A phishing campaign documented by security researchers in June 2026 has drawn attention not because it breaks email authentication, but because it does not need to. The CodeStorm phishing kit – a commercial-grade attack platform with technical overlaps to the threat actor group Storm-1167 – builds its attack chain on compromised Microsoft 365 accounts. The emails it sends do not spoof a domain. They come from a real, active M365 identity. SPF passes. DKIM passes. DMARC passes. Every authentication gate clears, and the email is still a weapon.
This is the attack class that organizations least understand when they deploy DMARC and believe the job is done.
What CodeStorm Does
The CodeStorm kit operates in two distinct phases. In the first, the kit harvests Microsoft 365 credentials through a classic adversary-in-the-middle phishing page. The victim sees what looks like a familiar Microsoft login prompt. They enter their credentials and complete any multi-factor authentication challenge. The kit captures both the credentials and the session token issued after successful authentication.

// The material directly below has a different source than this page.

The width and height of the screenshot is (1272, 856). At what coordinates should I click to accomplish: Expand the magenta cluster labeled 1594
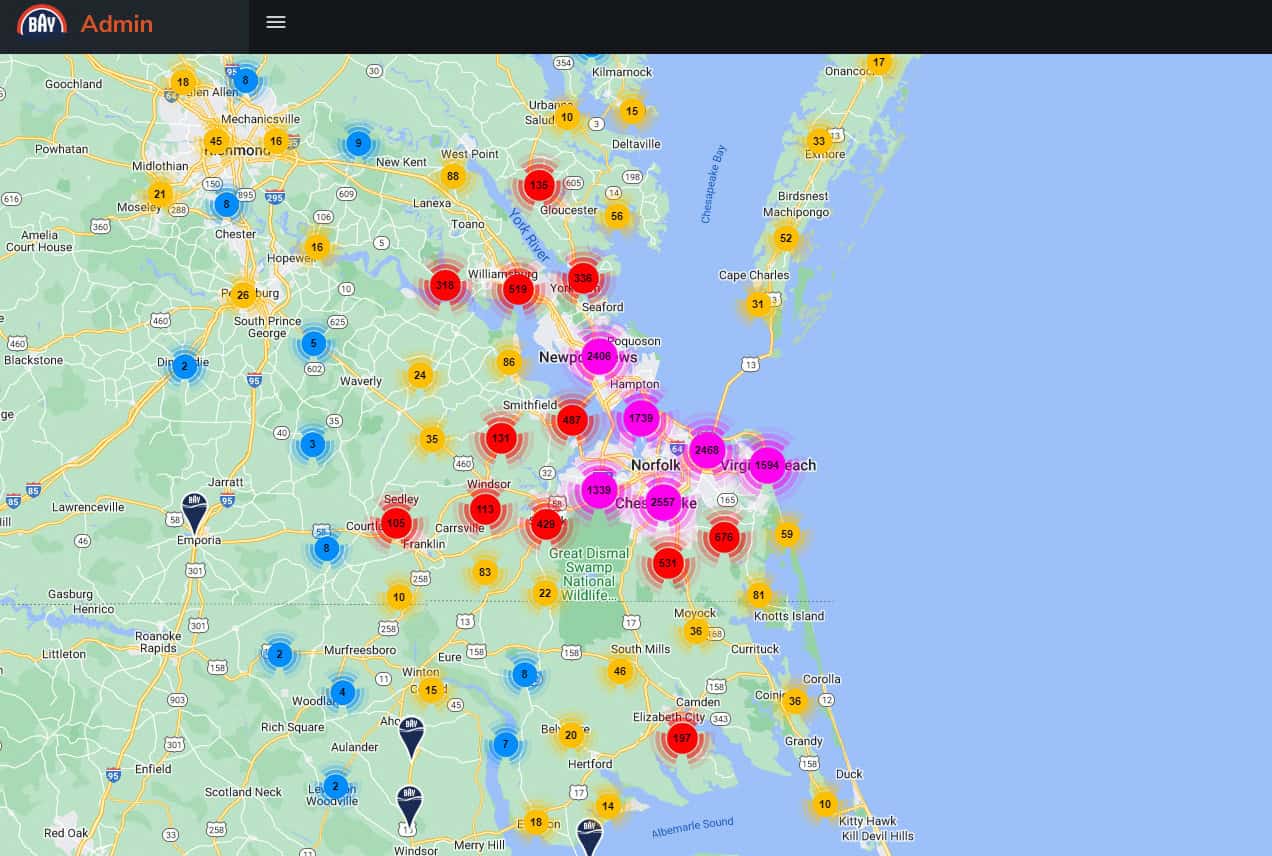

With a real M365 account under attacker control, the second phase begins. The attacker uses that compromised account as the sending identity for subsequent phishing campaigns. Because the sending account is a genuine, active Microsoft 365 identity hosted on Microsoft’s own mail infrastructure, every authentication signal a receiving mail server checks comes back clean.
Researchers noted the kit’s specific capability for tenant-aware credential replay – the infrastructure probes the victim’s specific Microsoft tenant, replays credentials against live Microsoft identity systems in real time, and monitors for success signals including Entra sign-in failure codes. The goal is not just credential theft but functional account access that can sustain an ongoing sending operation.
Why DMARC Cannot See This
DMARC answers one question: does the domain in the From header align with the domain that authenticated the message via SPF or DKIM?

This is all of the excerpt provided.